We are subject to changing laws and regulations regarding regulatory matters, corporate governance and public disclosure that have increased both our costs and the risk of non-compliance.
We are subject to rules and regulations by various governing bodies, including, for example, the Securities and Exchange Commission, which is charged with the protection of investors and the oversight of companies whose securities are publicly traded, and the various regulatory authorities in China and the Cayman Islands, and to new and evolving regulatory measures under applicable law. Our efforts to comply with new and changing laws and regulations have resulted in and are likely to continue to result in, increased general and administrative expenses and a diversion of management time and attention from revenue-generating activities to compliance activities.
Moreover, because these laws, regulations and standards are subject to varying interpretations, their application in practice may evolve over time as new guidance becomes available. This evolution may result in continuing uncertainty regarding compliance matters and additional costs necessitated by ongoing revisions to our disclosure and governance practices. If we fail to address and comply with these regulations and any subsequent changes, we may be subject to penalty and our business may be harmed.

WHAT IS ASKED:
a – Can you transcribe part of the regulatory compliance passage, beginning at "We are subject to changing" and stopping after "risk of non-compliance."?
b – Can you pick up the regulatory compliance passage after its final sentence and keep it going?
The data after this point is separate from the regulatory compliance passage.

DATASET:
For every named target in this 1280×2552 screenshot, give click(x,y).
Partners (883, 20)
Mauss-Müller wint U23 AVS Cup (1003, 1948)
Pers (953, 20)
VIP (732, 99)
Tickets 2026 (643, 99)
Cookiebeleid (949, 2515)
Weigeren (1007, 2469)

SOLVED TASKS:
a –
We are subject to changing laws and regulations regarding regulatory matters, corporate governance and public disclosure that have increased both our costs and the risk of non-compliance.

b –
Privacy concerns relating to our products and services and the use of user information could damage our reputation, deter current and potential users and customers from using Weibo and negatively impact our business.
We collect personal data from our users in order to better understand our users and their needs and to help our customers target specific demographic groups. Concerns about the collection, use, disclosure or security of personal information or other privacy-related matters, even if unfounded, could damage our reputation, cause us to lose users and customers and adversely affect our operating results. While we strive to comply with applicable data protection laws and regulations, as well as our own posted privacy policies and other obligations we may have with respect to privacy and data protection, the failure or perceived failure to comply may result, and in some cases has resulted, in inquiries and other proceedings or actions against us by government agencies or others, as well as negative publicity and damage to our reputation and brand, each of which could cause us to lose users and customers, which could have an adverse effect on our business.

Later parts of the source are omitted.